All going well, McDonald’s has moved the majority of customers from one Big Mac to a combo or large combo increasing both revenue and margin while giving the customer great value.

Retail Cost Margin* Margin %*
Big Mac $6.00 $1.50 25%
Medium Coke $3.10 $2.50 81%
Large Coke $3.60 $2.95 82%
Medium Fries $3.30 $2.30 70%
Large Fries $3.80 $2.75 72%
Big Mac + Fries $9.30 $3.80 41%
Big Mac + Fries + Coke $12.40 $6.30 51%
Medium Big Mac Combo $9.60 $3.50 36%
Large Big Mac Combo $10.40 $4.20 40%

* For these examples, I have excluded the impact of GST

**These margins are estimates purely for illustrative purposes but we know the average gross margin of a McDonalds is ~40%

Here are some things to consider when looking to bundle the Big Mac way

  • You will get some cannibalisation*** – ensure that the volume of upside in selling a bigger basket size offsets this
    • The key question to ask is ‘does the margin I make from customers trading up offset the loss for those full price customers that now pay the bundle price.’
  • Anchor the price on the most popular item or first purchase (Big Mac)
  • You make money by including high-cost items that have a low marginal cost (Fries and Coke)
  • Get the customer to trade up by giving, even more, value away on the larger size items (supersize on the high margin products)
  • Make sure the customer knows the value of the components and the bundle.
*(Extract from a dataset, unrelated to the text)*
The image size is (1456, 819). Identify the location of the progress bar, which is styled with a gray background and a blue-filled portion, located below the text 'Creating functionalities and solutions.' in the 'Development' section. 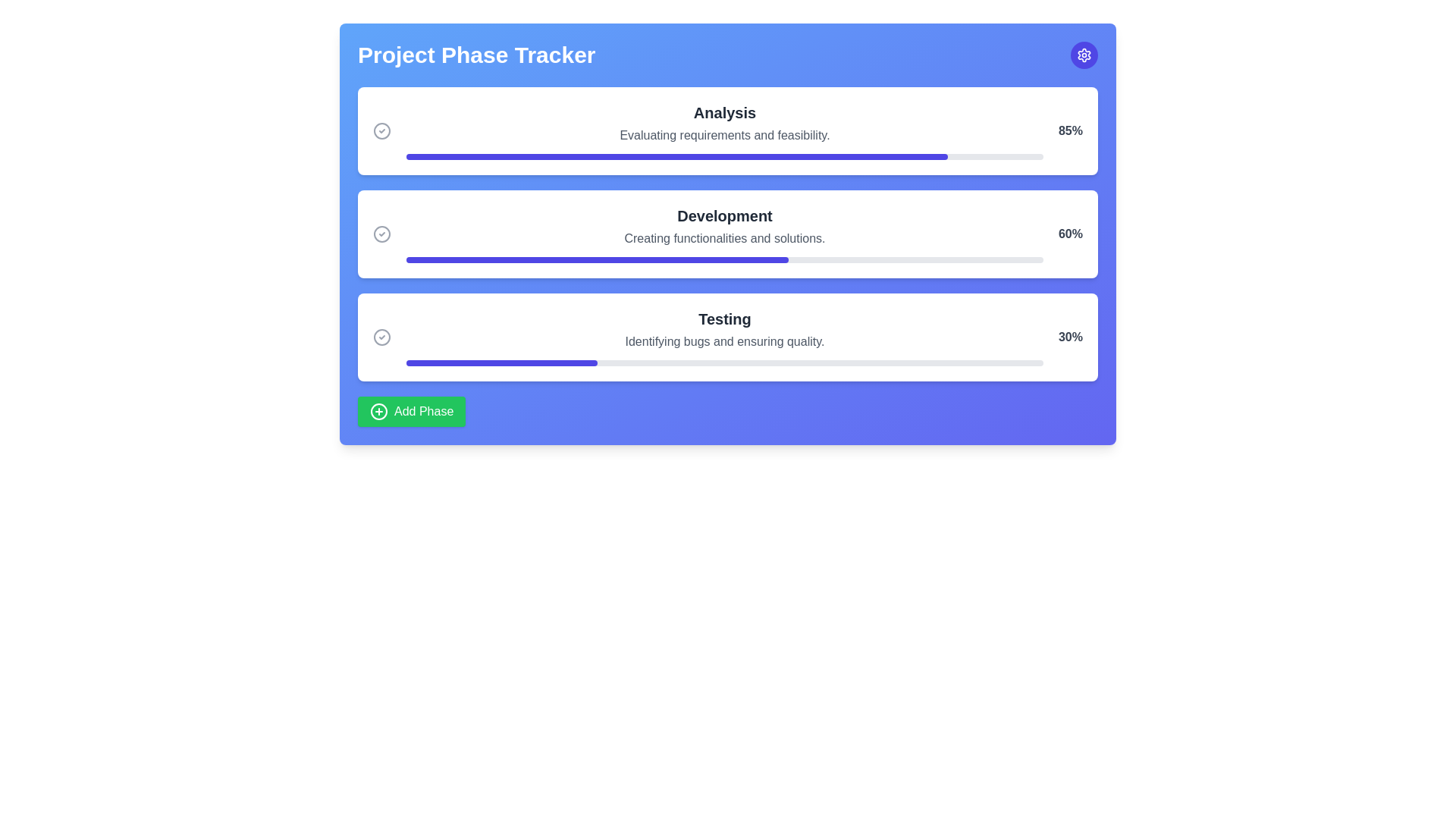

If they can’t put a value on it, they can’t determine how much you are giving them.  With McDonald’s, all the items can be purchased individually.
  • Make sure the customer knows what they are getting in their bundle – don’t overcomplicate the options. Keep it simple

I do hope the girls enjoyed the meal as much as I did.


***In marketing strategy, cannibalisation refers to a reduction in sales volume, sales revenue, or market share of one product as a result of the introduction of a new product by the same producer.